» **Your goal**
Retype the data exactly, so that every line matches the original.

» **Entries shown**
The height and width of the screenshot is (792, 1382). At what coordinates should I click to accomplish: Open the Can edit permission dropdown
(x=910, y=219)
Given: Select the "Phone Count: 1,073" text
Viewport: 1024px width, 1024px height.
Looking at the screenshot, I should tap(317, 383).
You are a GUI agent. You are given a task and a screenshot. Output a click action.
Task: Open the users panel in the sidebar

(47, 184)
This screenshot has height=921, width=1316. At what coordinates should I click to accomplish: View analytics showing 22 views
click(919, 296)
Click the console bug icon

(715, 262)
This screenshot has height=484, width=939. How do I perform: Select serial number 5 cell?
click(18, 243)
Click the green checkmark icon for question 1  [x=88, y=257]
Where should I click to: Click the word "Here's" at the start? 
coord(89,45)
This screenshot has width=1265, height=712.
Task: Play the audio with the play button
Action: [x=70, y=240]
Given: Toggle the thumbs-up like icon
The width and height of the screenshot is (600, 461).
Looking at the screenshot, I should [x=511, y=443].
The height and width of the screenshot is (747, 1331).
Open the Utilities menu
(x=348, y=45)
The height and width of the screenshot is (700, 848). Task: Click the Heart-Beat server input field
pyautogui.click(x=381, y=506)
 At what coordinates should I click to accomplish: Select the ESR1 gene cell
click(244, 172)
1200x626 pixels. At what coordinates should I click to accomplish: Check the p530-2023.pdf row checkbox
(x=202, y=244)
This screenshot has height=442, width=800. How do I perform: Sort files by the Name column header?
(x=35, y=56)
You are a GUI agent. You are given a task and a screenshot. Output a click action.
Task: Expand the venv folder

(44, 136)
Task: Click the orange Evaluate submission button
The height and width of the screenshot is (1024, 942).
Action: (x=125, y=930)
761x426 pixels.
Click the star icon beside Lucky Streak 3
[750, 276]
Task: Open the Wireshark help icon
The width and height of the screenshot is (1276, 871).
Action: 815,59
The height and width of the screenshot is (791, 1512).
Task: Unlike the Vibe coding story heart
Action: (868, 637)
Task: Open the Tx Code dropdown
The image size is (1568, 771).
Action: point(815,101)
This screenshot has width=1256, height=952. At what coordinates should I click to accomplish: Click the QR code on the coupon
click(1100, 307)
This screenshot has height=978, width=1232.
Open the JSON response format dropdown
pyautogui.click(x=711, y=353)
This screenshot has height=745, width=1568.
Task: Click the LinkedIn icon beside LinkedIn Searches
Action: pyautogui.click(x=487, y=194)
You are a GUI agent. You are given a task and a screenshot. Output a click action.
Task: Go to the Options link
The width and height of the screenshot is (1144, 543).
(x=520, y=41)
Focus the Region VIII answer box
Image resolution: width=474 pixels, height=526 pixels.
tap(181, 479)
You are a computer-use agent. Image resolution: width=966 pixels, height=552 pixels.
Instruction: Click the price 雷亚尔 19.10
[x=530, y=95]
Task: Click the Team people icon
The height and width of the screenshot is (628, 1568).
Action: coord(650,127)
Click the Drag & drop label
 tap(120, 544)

» **Written reply**
The height and width of the screenshot is (792, 1382). At what coordinates should I click to accomplish: Open the Can edit permission dropdown
(x=910, y=219)
Given: Select the "Phone Count: 1,073" text
Viewport: 1024px width, 1024px height.
Looking at the screenshot, I should tap(317, 383).
You are a GUI agent. You are given a task and a screenshot. Output a click action.
Task: Open the users panel in the sidebar

(47, 184)
This screenshot has height=921, width=1316. At what coordinates should I click to accomplish: View analytics showing 22 views
click(919, 296)
Click the console bug icon

(715, 262)
This screenshot has height=484, width=939. How do I perform: Select serial number 5 cell?
click(18, 243)
Click the green checkmark icon for question 1  [x=88, y=257]
Where should I click to: Click the word "Here's" at the start? 
coord(89,45)
This screenshot has width=1265, height=712.
Task: Play the audio with the play button
Action: [x=70, y=240]
Given: Toggle the thumbs-up like icon
The width and height of the screenshot is (600, 461).
Looking at the screenshot, I should [x=511, y=443].
The height and width of the screenshot is (747, 1331).
Open the Utilities menu
(x=348, y=45)
The height and width of the screenshot is (700, 848). Task: Click the Heart-Beat server input field
pyautogui.click(x=381, y=506)
 At what coordinates should I click to accomplish: Select the ESR1 gene cell
click(244, 172)
1200x626 pixels. At what coordinates should I click to accomplish: Check the p530-2023.pdf row checkbox
(x=202, y=244)
This screenshot has height=442, width=800. How do I perform: Sort files by the Name column header?
(x=35, y=56)
You are a GUI agent. You are given a task and a screenshot. Output a click action.
Task: Expand the venv folder

(44, 136)
Task: Click the orange Evaluate submission button
The height and width of the screenshot is (1024, 942).
Action: (x=125, y=930)
761x426 pixels.
Click the star icon beside Lucky Streak 3
[750, 276]
Task: Open the Wireshark help icon
The width and height of the screenshot is (1276, 871).
Action: 815,59
The height and width of the screenshot is (791, 1512).
Task: Unlike the Vibe coding story heart
Action: (868, 637)
Task: Open the Tx Code dropdown
The image size is (1568, 771).
Action: point(815,101)
This screenshot has width=1256, height=952. At what coordinates should I click to accomplish: Click the QR code on the coupon
click(1100, 307)
This screenshot has height=978, width=1232.
Open the JSON response format dropdown
pyautogui.click(x=711, y=353)
This screenshot has height=745, width=1568.
Task: Click the LinkedIn icon beside LinkedIn Searches
Action: pyautogui.click(x=487, y=194)
You are a GUI agent. You are given a task and a screenshot. Output a click action.
Task: Go to the Options link
The width and height of the screenshot is (1144, 543).
(x=520, y=41)
Focus the Region VIII answer box
Image resolution: width=474 pixels, height=526 pixels.
tap(181, 479)
You are a computer-use agent. Image resolution: width=966 pixels, height=552 pixels.
Instruction: Click the price 雷亚尔 19.10
[x=530, y=95]
Task: Click the Team people icon
The height and width of the screenshot is (628, 1568).
Action: coord(650,127)
Click the Drag & drop label
 tap(120, 544)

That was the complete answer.